Un ligero viento del Oeste ondulaba la vegetación que pasaba bajo el camión con un suave rumor. El suelo era firme y muy llano. La sabana gris se extendía hasta el infinito. Algunas nubes blancas — nubes «ordinarias», hizo notar Miguel— flotaban hacia el Sur.

—¿En qué dirección vamos? — preguntó Miguel, que había dispuesto sobre una pequeña repisa los instrumentos de que precisaba para su cometido de navegante. Aunque inverso, con respecto al de la Tierra — la punta del compás que en la Tierra indicaba el Norte, apunta aquí al Sur—, el magnetismo de Telus es constante, y nuestras brújulas funcionaban perfectamente.

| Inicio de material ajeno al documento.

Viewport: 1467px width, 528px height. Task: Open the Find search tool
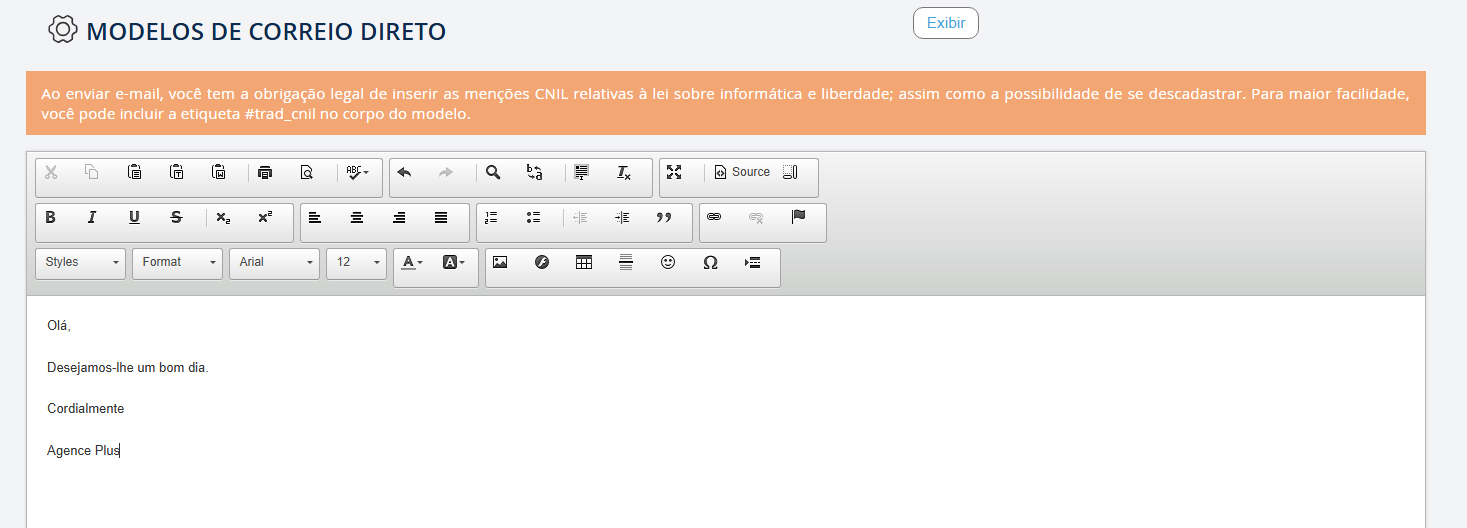493,172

— Primero recto. Al Sur, después al Sudeste. Con ello rodearemos la marisma. Al menos así lo espero. Después hacia las montañas.

Al mediodía hicimos alto. Tomamos nuestra primera comida «a la sombra del camión», dijo Pablo, sombra apenas existente. Afortunadamente, soplaba un suave viento. Mientras bebíamos alegremente un vaso de buen vino, las hierbas ondularon, y una enorme «víbora» apareció. Sin dudarlo un momento, marchó recta y hundió sus mandíbulas en el neumático izquierdo delantero, que emitió el silbido característico.

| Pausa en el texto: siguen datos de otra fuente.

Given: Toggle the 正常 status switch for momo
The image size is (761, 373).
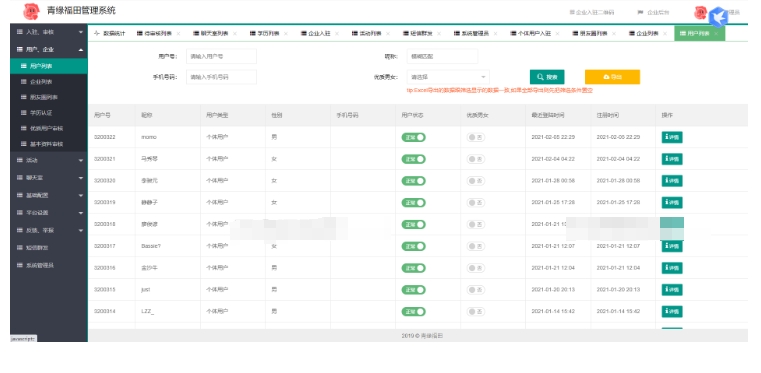Looking at the screenshot, I should coord(413,137).
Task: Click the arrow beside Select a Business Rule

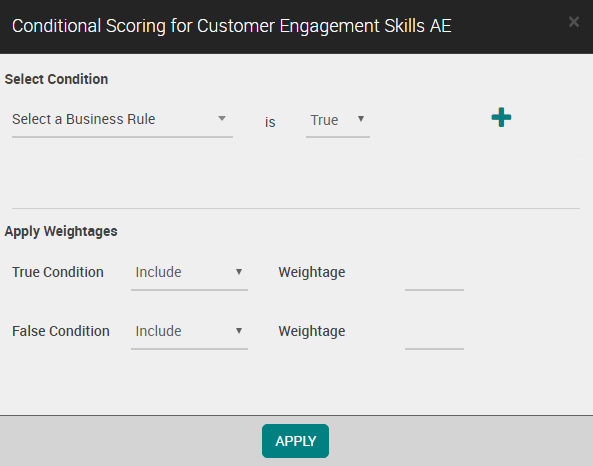Action: point(222,119)
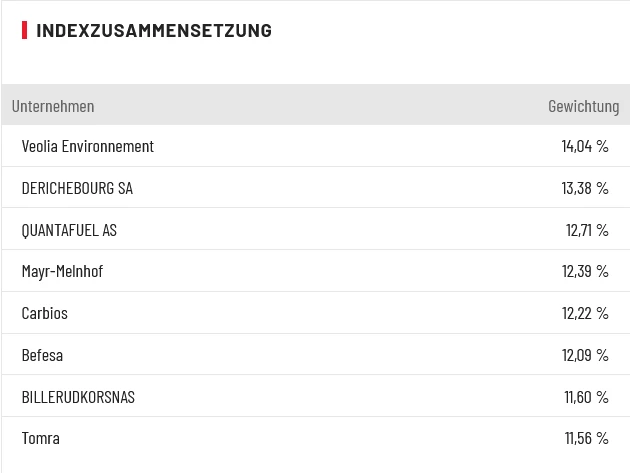Select the Veolia Environnement company name

coord(88,146)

—¡Santo Dios! — exclamó Pablo, que saltó hacia el camión, saliendo con un hacha. Perseguido por los «¡no la descuartices!» de Vandal, asestó a la bestia un golpe tan furioso que la partió en dos y el hierro del hacha se hundió en el suelo hasta la empuñadura. Nos moríamos de risa.

— No sé si habrá encontrado esta presa jugosa — dijo Miguel, esforzándose en abrirle las mandíbulas.

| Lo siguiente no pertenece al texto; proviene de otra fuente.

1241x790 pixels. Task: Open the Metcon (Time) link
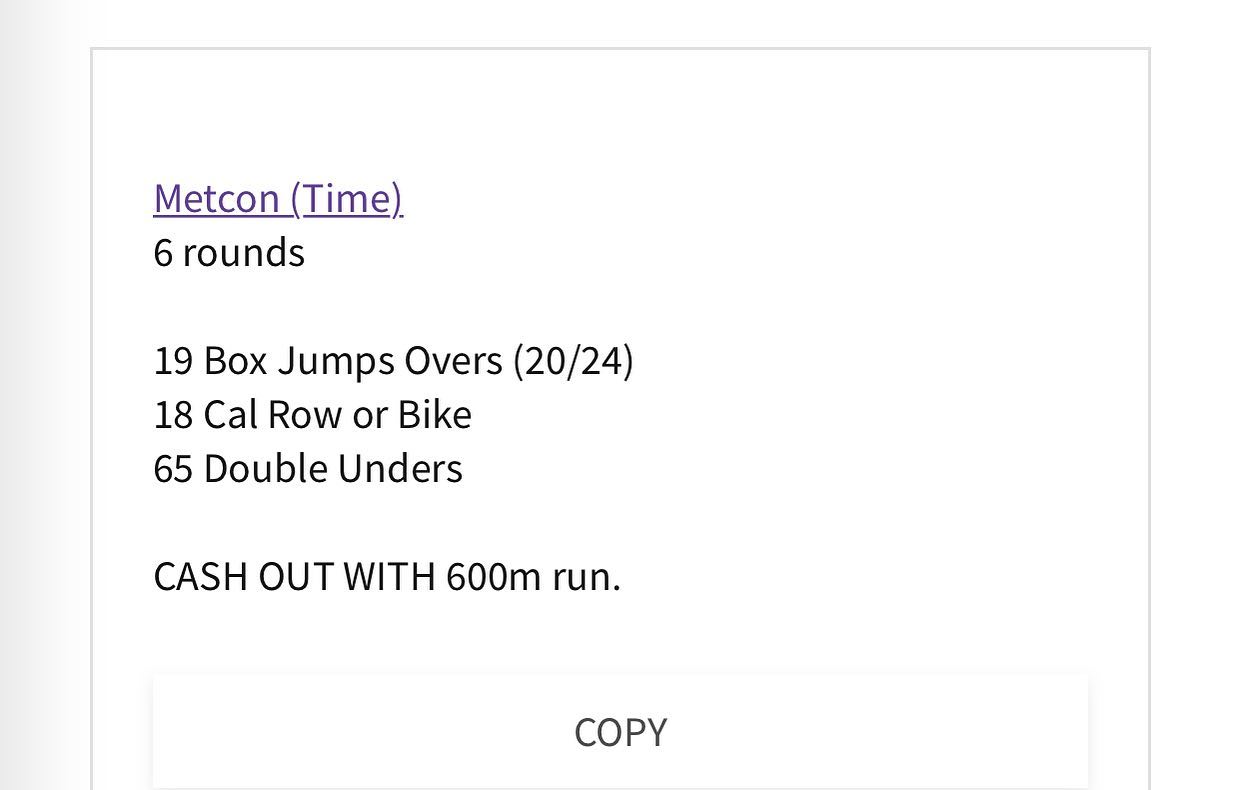pos(278,198)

Fue necesario emplear una pinza. Desmontado el neumático, nos encontramos con que los jugos digestivos del animal eran tan poderosos que la cámara estaba disuelta y el caucho corroído.

— Mis excusas — dijo Miguel, volviéndose hacia los restos del animal—. ¡Creo que habría podido comer el caucho!

De nuevo en marcha, rodamos a 25 ó 30 de promedio. Cuando atardeció, todavía estaba yo al volante, habíamos hecho 300 km., y unos picos situados a la izquierda nos habían convencido de que la marisma continuaba. No fue hasta el cabo de tres horas del día siguiente, después de una buena noche, cuando pudimos cambiar de dirección sin haber encontrado otra cosa que hierbas grises, raros arbolillos y algún barranco que tuvimos que evitar. A lo lejos se perfilaban las montañas hacia las que marchábamos. Poco antes de las diez el tiempo cambió, y al mediodía la lluvia tamborileaba sobre los cascos de duraluminio. Comimos, prietos en el interior. La lluvia era tan violenta que dificultaba la visión, y decidí detenernos hasta que cesara. Entreabrimos las ventanas para dejar pasar el fresco, y los unos estirados en las literas y los demás montados en la mesa, estuvimos discutiendo. Yo estaba en una postura intermedia, alargado en la banqueta delantera, con Miguel y su hermana a mi lado, sentados en el dintel de la puerta de comunicación. Miguel y yo fumábamos nuestras pipas, y los demás cigarrillos. Gracias a Dios o al azar, había plantas de tabaco en el pueblo, además de una abundante provisión, y habíamos podido plantarlas. ¡Al abrigo de las incursiones de los inspectores de la Tabacalera!